Quoted passage =>
========
In May 1944, the USAAF Ninth Air Force transferred two Northrop P-61 Black Widow night interceptor squadrons, No.s 422 and 425, to Scorton from RAF Charmy Down near Bath in Somerset, to train and fly with the RAF night fighter Operational Training Unit assigned there. Initially flying de Havilland Mosquitoes, their first P-61 arrived at Scorton in May 1944 and their first assignment was to chase night-flying V-1 "buzz bombs". Scorton was known as USAAF Station AAF-425 for security reasons by the USAAF during the war, and by which it was referred to instead of location.

The Black Widows would be vectored to intercept approaching V-1s by ground control. Since the V-1 was a little faster than the P-61, the Black Widow had to approach the V-1 from behind and go into a slight dive in order to catch up with it.

The first Black Widow V-1 "kill" took place on 16 July 1944, credited to pilot Herman Ernst and radar operator Edward Kopsel of the 422nd Night Fighter Squadron. One of the greatest dangers involved in killing V-1s was the possibility of getting too close to the flying bomb when one fired at it, running the risk of damage to their own plane if the bomb exploded when hit.

After D-Day, the USAAF Black Widows moved to Advanced Landing Grounds at Maupertus (A-15) (422d NFS) near Cherbourg and Vannes (A-33N) (425th NFS) in Brittany France to intercept German night fighters and bombers attacking Allied positions.
========
Information shown =>
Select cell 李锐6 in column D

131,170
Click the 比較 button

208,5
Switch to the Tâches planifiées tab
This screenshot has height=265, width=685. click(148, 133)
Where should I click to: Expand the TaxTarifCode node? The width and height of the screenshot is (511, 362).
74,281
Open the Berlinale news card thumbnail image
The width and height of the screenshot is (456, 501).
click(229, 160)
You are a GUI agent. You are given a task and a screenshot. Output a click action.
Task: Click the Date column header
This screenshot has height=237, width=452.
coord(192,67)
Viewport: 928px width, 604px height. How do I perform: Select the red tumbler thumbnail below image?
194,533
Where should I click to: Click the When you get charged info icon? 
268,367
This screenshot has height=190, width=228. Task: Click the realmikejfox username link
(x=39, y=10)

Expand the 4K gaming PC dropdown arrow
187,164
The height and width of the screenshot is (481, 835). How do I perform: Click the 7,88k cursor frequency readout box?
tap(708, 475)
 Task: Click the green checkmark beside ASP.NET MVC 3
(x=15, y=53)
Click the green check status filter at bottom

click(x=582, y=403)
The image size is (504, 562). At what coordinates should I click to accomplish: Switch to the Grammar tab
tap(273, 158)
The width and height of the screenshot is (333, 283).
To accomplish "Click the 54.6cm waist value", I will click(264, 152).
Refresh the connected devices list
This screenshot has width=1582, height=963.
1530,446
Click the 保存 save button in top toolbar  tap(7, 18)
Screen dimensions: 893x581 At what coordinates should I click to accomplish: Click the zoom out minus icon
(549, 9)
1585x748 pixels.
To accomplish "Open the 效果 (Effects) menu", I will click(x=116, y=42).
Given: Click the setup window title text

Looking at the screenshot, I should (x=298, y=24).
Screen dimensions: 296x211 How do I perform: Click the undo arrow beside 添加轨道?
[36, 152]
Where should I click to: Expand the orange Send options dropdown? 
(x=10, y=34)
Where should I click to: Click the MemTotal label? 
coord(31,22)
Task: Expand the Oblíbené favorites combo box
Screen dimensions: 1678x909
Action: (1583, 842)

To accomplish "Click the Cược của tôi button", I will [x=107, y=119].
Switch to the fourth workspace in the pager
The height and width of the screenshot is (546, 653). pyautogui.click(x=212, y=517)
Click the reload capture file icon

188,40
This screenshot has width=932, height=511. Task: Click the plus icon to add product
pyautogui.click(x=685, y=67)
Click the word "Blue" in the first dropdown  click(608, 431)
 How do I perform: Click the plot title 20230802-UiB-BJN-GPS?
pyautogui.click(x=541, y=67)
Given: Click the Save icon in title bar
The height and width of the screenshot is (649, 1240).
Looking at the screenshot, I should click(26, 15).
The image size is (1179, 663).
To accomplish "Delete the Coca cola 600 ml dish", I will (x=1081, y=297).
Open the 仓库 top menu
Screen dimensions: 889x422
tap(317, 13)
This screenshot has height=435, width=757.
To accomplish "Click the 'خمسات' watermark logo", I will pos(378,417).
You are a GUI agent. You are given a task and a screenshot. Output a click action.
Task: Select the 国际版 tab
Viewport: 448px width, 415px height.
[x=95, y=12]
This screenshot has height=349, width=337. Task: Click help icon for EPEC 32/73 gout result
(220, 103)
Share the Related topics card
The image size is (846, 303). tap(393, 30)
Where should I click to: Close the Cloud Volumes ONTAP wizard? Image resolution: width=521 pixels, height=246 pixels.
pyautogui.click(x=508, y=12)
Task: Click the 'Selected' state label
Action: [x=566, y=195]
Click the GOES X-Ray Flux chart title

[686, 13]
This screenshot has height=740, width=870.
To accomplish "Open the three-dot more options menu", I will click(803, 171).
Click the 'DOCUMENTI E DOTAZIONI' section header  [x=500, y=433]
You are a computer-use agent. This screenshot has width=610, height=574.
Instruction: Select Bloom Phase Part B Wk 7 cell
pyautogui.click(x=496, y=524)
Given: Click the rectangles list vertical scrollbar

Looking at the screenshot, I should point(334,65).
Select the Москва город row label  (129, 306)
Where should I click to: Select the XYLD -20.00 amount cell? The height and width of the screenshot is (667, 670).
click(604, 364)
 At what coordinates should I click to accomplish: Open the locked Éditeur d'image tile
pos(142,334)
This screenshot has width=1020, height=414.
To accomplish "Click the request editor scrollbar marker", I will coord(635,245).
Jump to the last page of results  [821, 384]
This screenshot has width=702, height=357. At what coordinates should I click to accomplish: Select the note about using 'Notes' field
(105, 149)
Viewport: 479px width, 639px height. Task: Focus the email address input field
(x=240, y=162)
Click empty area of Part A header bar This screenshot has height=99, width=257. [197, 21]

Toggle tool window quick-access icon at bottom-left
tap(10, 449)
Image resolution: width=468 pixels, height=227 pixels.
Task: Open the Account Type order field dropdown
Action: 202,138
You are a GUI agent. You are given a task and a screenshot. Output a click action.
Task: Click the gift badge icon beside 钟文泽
========
Problem =>
Reproduce the portion of the Black Widow passage between "In May 1944, the" and "instead of location.", inclusive.

Result for this task =>
In May 1944, the USAAF Ninth Air Force transferred two Northrop P-61 Black Widow night interceptor squadrons, No.s 422 and 425, to Scorton from RAF Charmy Down near Bath in Somerset, to train and fly with the RAF night fighter Operational Training Unit assigned there. Initially flying de Havilland Mosquitoes, their first P-61 arrived at Scorton in May 1944 and their first assignment was to chase night-flying V-1 "buzz bombs". Scorton was known as USAAF Station AAF-425 for security reasons by the USAAF during the war, and by which it was referred to instead of location.